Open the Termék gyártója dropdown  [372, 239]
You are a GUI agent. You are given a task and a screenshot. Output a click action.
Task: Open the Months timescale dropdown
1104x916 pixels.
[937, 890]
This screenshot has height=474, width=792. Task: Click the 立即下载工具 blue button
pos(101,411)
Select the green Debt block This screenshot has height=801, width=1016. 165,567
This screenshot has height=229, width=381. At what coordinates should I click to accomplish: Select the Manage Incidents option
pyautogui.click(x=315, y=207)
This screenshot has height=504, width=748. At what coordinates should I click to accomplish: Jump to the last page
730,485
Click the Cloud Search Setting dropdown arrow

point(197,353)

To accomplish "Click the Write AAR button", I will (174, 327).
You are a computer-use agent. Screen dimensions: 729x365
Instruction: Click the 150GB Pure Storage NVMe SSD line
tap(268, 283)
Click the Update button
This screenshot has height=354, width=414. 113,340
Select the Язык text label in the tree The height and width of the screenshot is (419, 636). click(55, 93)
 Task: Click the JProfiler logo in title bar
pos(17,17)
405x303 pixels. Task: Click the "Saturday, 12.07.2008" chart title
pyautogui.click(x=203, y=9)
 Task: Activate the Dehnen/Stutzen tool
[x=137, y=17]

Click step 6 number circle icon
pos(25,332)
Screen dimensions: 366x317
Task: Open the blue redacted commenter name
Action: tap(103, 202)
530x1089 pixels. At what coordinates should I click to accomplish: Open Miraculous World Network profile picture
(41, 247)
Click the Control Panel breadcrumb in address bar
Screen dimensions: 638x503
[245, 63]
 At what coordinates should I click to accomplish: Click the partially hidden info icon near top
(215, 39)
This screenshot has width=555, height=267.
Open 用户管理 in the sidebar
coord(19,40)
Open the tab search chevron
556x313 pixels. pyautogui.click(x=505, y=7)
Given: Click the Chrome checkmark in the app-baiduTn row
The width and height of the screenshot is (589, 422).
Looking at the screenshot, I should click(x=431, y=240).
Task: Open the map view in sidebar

» **WHAT IS EXPECTED**: Print the data above exactly as it reads.

» **TASK ANSWER**:
Open the Termék gyártója dropdown  [372, 239]
You are a GUI agent. You are given a task and a screenshot. Output a click action.
Task: Open the Months timescale dropdown
1104x916 pixels.
[937, 890]
This screenshot has height=474, width=792. Task: Click the 立即下载工具 blue button
pos(101,411)
Select the green Debt block This screenshot has height=801, width=1016. 165,567
This screenshot has height=229, width=381. At what coordinates should I click to accomplish: Select the Manage Incidents option
pyautogui.click(x=315, y=207)
This screenshot has height=504, width=748. At what coordinates should I click to accomplish: Jump to the last page
730,485
Click the Cloud Search Setting dropdown arrow

point(197,353)

To accomplish "Click the Write AAR button", I will (174, 327).
You are a computer-use agent. Screen dimensions: 729x365
Instruction: Click the 150GB Pure Storage NVMe SSD line
tap(268, 283)
Click the Update button
This screenshot has height=354, width=414. 113,340
Select the Язык text label in the tree The height and width of the screenshot is (419, 636). click(55, 93)
 Task: Click the JProfiler logo in title bar
pos(17,17)
405x303 pixels. Task: Click the "Saturday, 12.07.2008" chart title
pyautogui.click(x=203, y=9)
 Task: Activate the Dehnen/Stutzen tool
[x=137, y=17]

Click step 6 number circle icon
pos(25,332)
Screen dimensions: 366x317
Task: Open the blue redacted commenter name
Action: tap(103, 202)
530x1089 pixels. At what coordinates should I click to accomplish: Open Miraculous World Network profile picture
(41, 247)
Click the Control Panel breadcrumb in address bar
Screen dimensions: 638x503
[245, 63]
 At what coordinates should I click to accomplish: Click the partially hidden info icon near top
(215, 39)
This screenshot has width=555, height=267.
Open 用户管理 in the sidebar
coord(19,40)
Open the tab search chevron
556x313 pixels. pyautogui.click(x=505, y=7)
Given: Click the Chrome checkmark in the app-baiduTn row
The width and height of the screenshot is (589, 422).
Looking at the screenshot, I should click(x=431, y=240).
Task: Open the map view in sidebar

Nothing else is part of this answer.